* Begin Page *
How can I implement multiple versions of the same algorithm while avoiding code duplication and conflicting names?

Question

I have developed the Insertion Sort and Quicksort algorithms in C++. Now, I intend to create at least four variations of the Quicksort algorithm. They will vary in how they choose pivot and whether they use insertion sort for small lists or not. In Java or C#, to avoid code duplication and conflicting names, I would implement each version of the Quicksort algorithm in a separate class file and use inheritance. Specifically, I would create the following classes:

QuicksortFixedPivot
QuicksortRandomPivot
QuicksortFixedPivotInsertion - subarrays with at most k elements are sorted using insertion sort
QuicksortRandomPivotInsertion

However, from my understanding "standalone" algorithms like Quicksort are usually not implemented in classes in C++.

Below is my initial implementation of Quicksort.

quicksort.hpp

#pragma once
#include <vector>

namespace algorithms 
{
   void quicksort(std::vector<int> &list);
   void quicksort(std::vector<int> &list, int left, int right);
   int partition(std::vector<int> &list, int left, int right);
}

quicksort.cpp

#include "quicksort.hpp"

namespace alg = algorithms;

void alg::quicksort(std::vector<int> &list)
{
   alg::quicksort(list, 0, list.size() - 1);
}

void alg::quicksort(std::vector<int> &list, int left, int right)
{
   if (left >= right) 
      return;

   int oldPivot = alg::partition(list, left, right);
   alg::quicksort(list, left, oldPivot - 1);
   alg::quicksort(list, oldPivot + 1, right);
}

int alg::partition(std::vector<int> &list, int left, int right)
{
   int pivot = list[left + (right-left)/2];
   while (true)
   {
      while (list[left] < pivot)
         left++;
      while (list[right] > pivot)
         right--;
      if (left >= right)
         return left;
      std::swap(list[left], list[right]);
   }
}

With the above background in mind, I have two questions.

Firstly, for being a single Quicksort implementation, have I used header files appropriately and structured my code in a good way? For example, is it good that the algorithm is outside of a class?

Secondly, how should I approach creating different versions of this algorithm while avoiding code duplication and naming conflicts? For instance, should I use classes or some other language construct?

I would appreciate if the answer included minimal code snippets that elucidate how any relevent language constructs should be used to achieve neat code.
* End Page *
→ **Problems to work on**
1. From the Quicksort question, set down the passage starting with "I would appreciate" and going on through "achieve neat code.".
2. According to the Quicksort question, why is the author unsure about writing each Quicksort version as its own class in C++, as they would in Java or C#?
* Begin Dataset content *
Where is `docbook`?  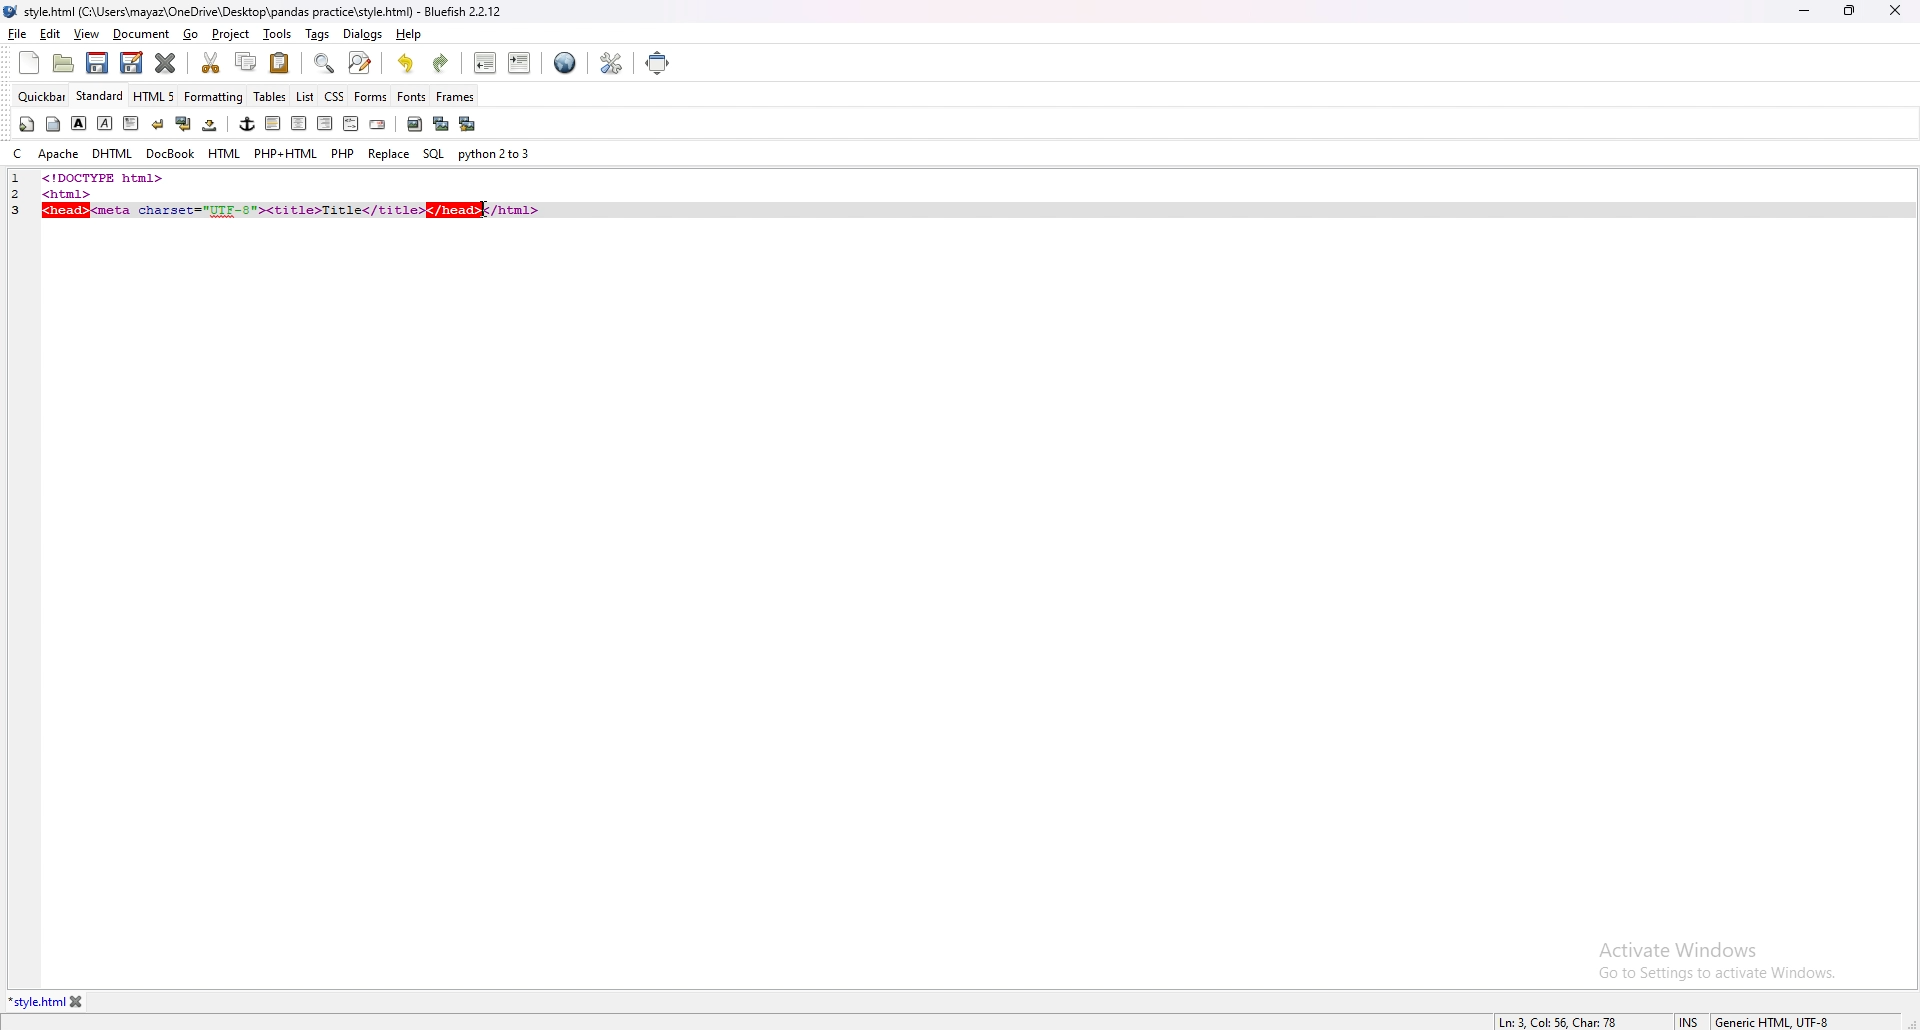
* End Dataset content *
→ **Per-task outputs**
1.
I would appreciate if the answer included minimal code snippets that elucidate how any relevent language constructs should be used to achieve neat code.

2. The author understands that "standalone" algorithms like Quicksort are usually not implemented in classes in C++. Because of that, the class-and-inheritance approach they would use in Java or C# may not fit C++.